IBISWorld Market Research

IBISWorld Market Research

Flat commercial and retail loan demand are expected to weigh on revenue growth

The Commercial Banking industry is comprised of banks regulated by the Office of the Comptroller of the Currency, the Federal Reserve Board and the Federal Deposit Insurance Corporation (FDIC). Banks generate the majority of their revenue by accepting customer deposits and then lending these deposits out to individuals and businesses at a higher interest rate. In the five years to 2012, industry revenue is expected to grow 2.0% annually on average. According to the FDIC, commercial banks are starting to return to pre-recession profit levels with industry net income increasing at an annualized rate of 2.3% in the four years to 2011 with much of that growth taking place over 2011 (latest available data). However, this growth rate hides huge losses experienced on home-loan defaults that cut industry net income by $12.3 billion at the height of the crisis in 2008. On the other hand, loan and lease losses have not recovered at the same rate as industry net income and have actually increased at an annualized rate of 42.7% over the same four-year period to $216.6 billion. “This trend is expected to stay consistent with a continued poor housing market,” according to IBISWorld industry analyst Eben Jose. “Despite deposit growth and high corporate profit, flat-lined commercial and retail loan demand, coupled with rising loan write-offs, are expected to hinder 2012 industry revenue.” Revenue is only expected to increase 0.5% to $613.5 billion by year-end.

The Commercial Banking industry landscape changed greatly during the five years to 2012 and will likely continue changing through 2017. Because of the subprime mortgage crisis and the recession, industry contraction accelerated, and the four largest commercial banks, including JPMorgan Chase and Wells Fargo, increased their market share. The subprime mortgage crisis has caused large-scale M&A activity in the banking sector; four out of the top five commercial banks have either merged or acquired larger banks struggling due to losses associated with the crisis, resulting in a leap of concentration within the industry. Although the top four banks’ market share has risen, large losses by major player Citigroup have weakened its individual market share. “Market concentration is expected to increase over the five years to 2012, as smaller commercial banks are unable to compete against larger commercial banks' diverse products and services,” adds Jose. From 2007 to 2012, the number of commercial banks is expected to decline at an annualized rate of 2.8% to total 6,320. In the next five years, government regulation and technology-driven competition are forecast to dramatically change the business model of banks.

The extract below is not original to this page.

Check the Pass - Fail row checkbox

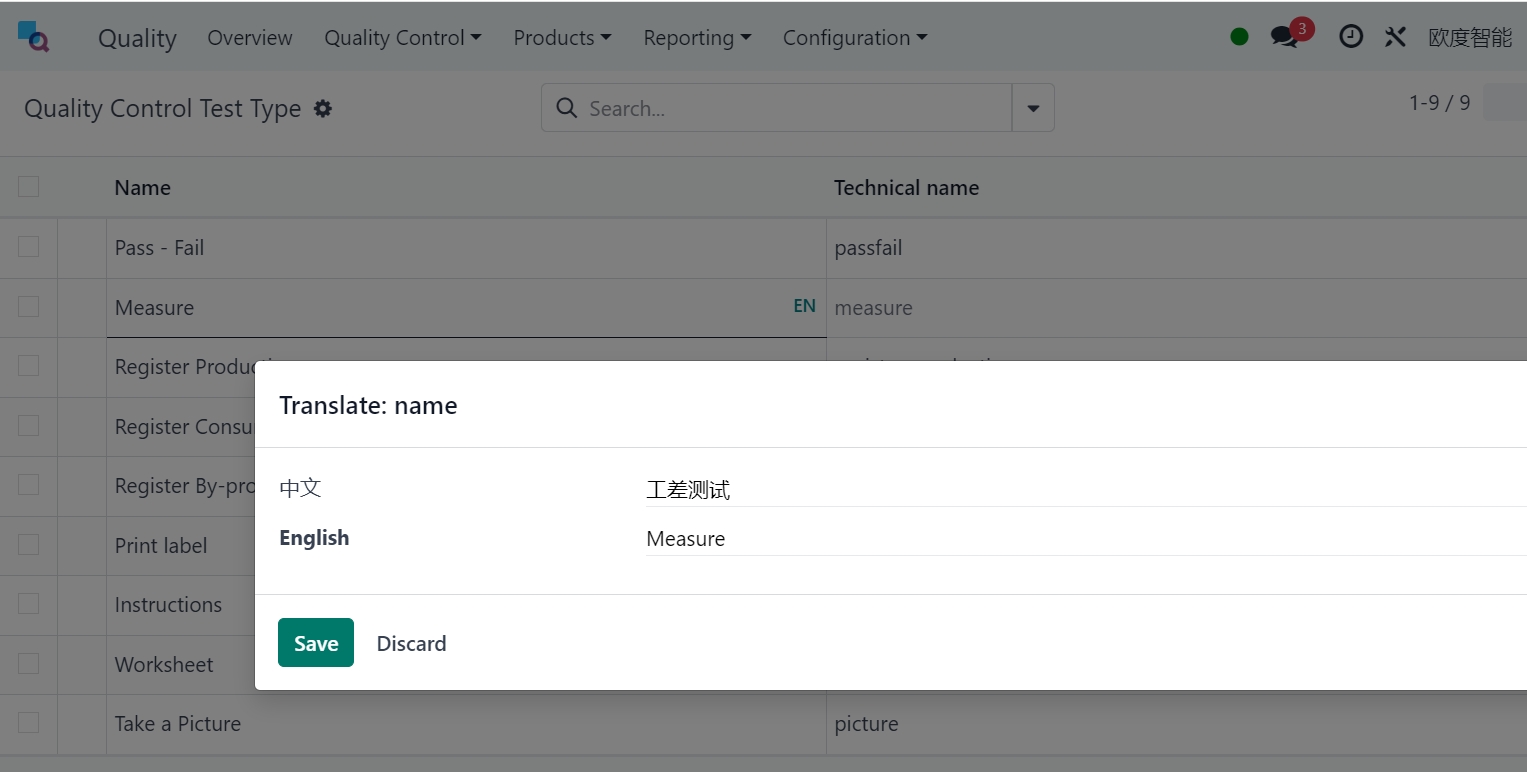pyautogui.click(x=28, y=247)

During the five years to 2017, industry revenue will be less volatile than in the previous five years. Commercial banks will continue to benefit from the government's Troubled Asset Relief Program. These "too big to fail" banks will grow deposits at a faster rate than smaller savings institutions, whose reputations were badly damaged by the significant number of bank failures that occurred between 2007 and early 2012. For more information, visit IBISWorld’s Commercial Banking in the US industry report page.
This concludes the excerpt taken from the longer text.